For every $x\in(0,1)$, $f(x)<f\left(\frac{x+1}{2}\right)$ and $\frac{x+1}{2}\in (0,1)$.

from which the fact that

for every $x\in(0,1)$, $x$ is not a maximum of $f$

clearly follows.

Answer 3

You use there words HAS a max and THE max yourself.

The concept that works for "just before one and such" is a Supremum which is much much neater.

Every max is a sup, but a sup need not be a max: a sup need not be a value attained in the domain.

But a sup has the property that it is closer to $1$ in this case than any other upper bound. Every upper bound is either greater than the supremum or equal to it.

It is the value in the LIMIT of $x$ getting closer and closer to $1$ regardless of if it is defined in $1$ or defined just up to $1$ as in the case of the open set $(0,1)$.

But calculus:

The derivative of the function $f$ that is defined in the open interval is $$\frac{df}{dx}:(0,1) \to \mathbb{R}$$ $$\frac{df}{dx}(x)=\lim_{h\to 0} \frac{f(x+h)-f(x)}{h}= \lim_{h\to 0} \frac{x+h-x}{h}= \lim_{h\to 0} \frac{h}{h} = \lim_{h\to 0} 1=1$$

Which makes sense anyways, except when at $0$ and $1$. Luckily excluded.

This means that as $x$ changes, in whichever way, $f$ smoothly changes in exactly the same way, because it is a mapping $x \mapsto x$.

Another important property is of course that $f$ is continuous.

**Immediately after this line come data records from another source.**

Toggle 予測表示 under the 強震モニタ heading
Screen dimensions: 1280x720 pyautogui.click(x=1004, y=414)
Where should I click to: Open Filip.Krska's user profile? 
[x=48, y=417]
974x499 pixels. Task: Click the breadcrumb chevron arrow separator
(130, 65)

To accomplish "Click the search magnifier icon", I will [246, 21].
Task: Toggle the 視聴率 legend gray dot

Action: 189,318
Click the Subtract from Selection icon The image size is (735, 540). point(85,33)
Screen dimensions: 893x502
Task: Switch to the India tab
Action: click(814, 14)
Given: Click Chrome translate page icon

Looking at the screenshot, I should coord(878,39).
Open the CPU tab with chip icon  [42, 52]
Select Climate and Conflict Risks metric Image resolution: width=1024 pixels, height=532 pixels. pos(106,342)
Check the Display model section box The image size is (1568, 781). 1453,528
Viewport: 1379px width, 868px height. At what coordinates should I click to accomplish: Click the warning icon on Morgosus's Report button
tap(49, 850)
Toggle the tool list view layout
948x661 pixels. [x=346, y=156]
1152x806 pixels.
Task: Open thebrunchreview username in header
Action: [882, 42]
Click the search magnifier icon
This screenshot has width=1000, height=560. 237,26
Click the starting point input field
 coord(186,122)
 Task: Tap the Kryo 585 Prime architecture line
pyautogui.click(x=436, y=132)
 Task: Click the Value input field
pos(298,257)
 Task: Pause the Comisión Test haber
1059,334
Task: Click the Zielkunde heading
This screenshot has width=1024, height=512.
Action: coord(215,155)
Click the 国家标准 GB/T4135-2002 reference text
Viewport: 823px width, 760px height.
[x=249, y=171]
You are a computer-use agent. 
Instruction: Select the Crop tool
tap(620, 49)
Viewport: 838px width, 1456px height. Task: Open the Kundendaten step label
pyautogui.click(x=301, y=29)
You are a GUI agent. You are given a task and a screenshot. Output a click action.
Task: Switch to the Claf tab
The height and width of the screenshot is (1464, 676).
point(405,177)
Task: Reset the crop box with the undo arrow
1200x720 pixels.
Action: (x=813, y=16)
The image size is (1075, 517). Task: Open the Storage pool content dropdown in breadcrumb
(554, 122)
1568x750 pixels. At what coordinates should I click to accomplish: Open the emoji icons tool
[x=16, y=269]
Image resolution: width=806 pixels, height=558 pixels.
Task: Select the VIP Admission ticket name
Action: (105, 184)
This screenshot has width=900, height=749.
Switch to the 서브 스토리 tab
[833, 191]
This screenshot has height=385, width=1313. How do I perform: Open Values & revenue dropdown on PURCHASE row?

This has to do with open sets, and with considering $f$ as mapping sets and not so much points and numbers: $$f^{-1}:(0,1) \to (0,1)$$ the inverse of a function is for one technically nicer. if open sets virtually portrayed by the action of $f$ into the target set are mapped back to the original domain then the result is always an open subset of the domain. $f$ is also continuous and differentiable, and there's a theorem about local extremum points in open sets that says that the derivative must be exactly $0$ at these points (maximum points, minimum points) of $f$. But we got $1$ for the derivative everywhere in the open set. so there is no maximum..